Whole Life Insurance Coverage

Posted on in Life Insurance

As its name indicates whole life insurance is designed to provide insurance coverage for a life time.  In other words its for a whole life or  permanent.  The insurer will assure a set payment to the policy holder’s beneficiaries if the policy holder passes on (regardless of age).  This of course would only occur if the contract is kept up (premiums are paid).

With this type of life insurance policy a cash balance is accumulated over a life time until it equals the death benefit.  This cash component is generally invested conservatively (often bonds but it can vary).   As whole life coverage does have a cash component   loans are frequently allowed.  There are parameters set in a policy before a loan can be taken.  Policy age and cash balance play a factor in borrowing off the insurance coverage.  Usually a policy can be surrendered for its cash value minus loan(s) and premiums still owed.

A great benefit of whole life insurance is that it is permanent and won’t need to be renewed.  This is great because future medical exams need not be done.   So it can work for someone looking for long term life insurance, especially if its for more than 20 years.

Its important note that whole life can have high fees.  So its vital to check with the insurance company and/or broker and have them disclose what they are.  Whole life insurance premiums are often many multiples of term life insurance.
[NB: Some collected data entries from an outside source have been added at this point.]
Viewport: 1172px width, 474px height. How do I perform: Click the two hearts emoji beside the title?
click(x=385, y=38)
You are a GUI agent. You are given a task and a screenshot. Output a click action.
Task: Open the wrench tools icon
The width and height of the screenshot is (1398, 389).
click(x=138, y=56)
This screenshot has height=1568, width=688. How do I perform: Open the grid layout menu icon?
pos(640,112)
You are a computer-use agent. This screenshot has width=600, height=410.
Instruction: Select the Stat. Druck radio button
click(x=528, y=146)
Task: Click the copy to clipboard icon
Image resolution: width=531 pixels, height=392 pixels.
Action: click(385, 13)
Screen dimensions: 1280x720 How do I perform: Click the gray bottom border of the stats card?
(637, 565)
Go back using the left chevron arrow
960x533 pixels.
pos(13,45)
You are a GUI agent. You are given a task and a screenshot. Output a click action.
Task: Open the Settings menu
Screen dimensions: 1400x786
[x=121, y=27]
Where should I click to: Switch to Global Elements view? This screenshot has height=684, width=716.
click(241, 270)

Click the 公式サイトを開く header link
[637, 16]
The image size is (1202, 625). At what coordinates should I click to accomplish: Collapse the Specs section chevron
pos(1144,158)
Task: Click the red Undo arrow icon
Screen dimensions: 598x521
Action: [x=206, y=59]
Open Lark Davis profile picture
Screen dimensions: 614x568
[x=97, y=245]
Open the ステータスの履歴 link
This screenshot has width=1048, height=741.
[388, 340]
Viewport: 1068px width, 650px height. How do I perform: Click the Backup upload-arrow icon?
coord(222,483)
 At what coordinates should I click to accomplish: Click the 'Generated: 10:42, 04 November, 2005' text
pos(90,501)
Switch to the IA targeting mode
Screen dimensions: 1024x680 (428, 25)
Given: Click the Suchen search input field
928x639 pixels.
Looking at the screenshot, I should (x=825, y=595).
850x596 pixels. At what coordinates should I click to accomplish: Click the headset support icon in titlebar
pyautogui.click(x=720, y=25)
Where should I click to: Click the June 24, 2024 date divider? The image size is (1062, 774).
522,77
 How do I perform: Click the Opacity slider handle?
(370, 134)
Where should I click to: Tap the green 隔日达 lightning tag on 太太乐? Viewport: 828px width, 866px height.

Below you’ll find a few whole life insurance policy types:

  • Non-participating:  All policy values are final at policy issuance.  There are no surprises with this whole life insurance type as premiums, surrender values etc are all spelled out and not adjustable.  The insurer takes on all the risk and no matter what they make on the policy nothing extra will pass to the policy holder.
  • Participating:  This whole life policy allows the insured to benefit from surplus profits the insurance company gets on the policy.  These are often called dividends.  A policy holder may be able to reinvest these dividends into the cash value.
  • Single Premium:  The entire whole life policy is payed up front in a lump sum.  Its important to know what fees are involved in the beginning years of the policy.
  • Interest Sensitive:  Dependent on market conditions the interest accrued on your cash value will variate.  Also your premiums can variate but there is a ceiling on them.  The death benefit never changes and as is good for life.
  • Limited Pay:  This whole life policy allows the the policy to be payed off early at a certain age instead of paying the premiums for life.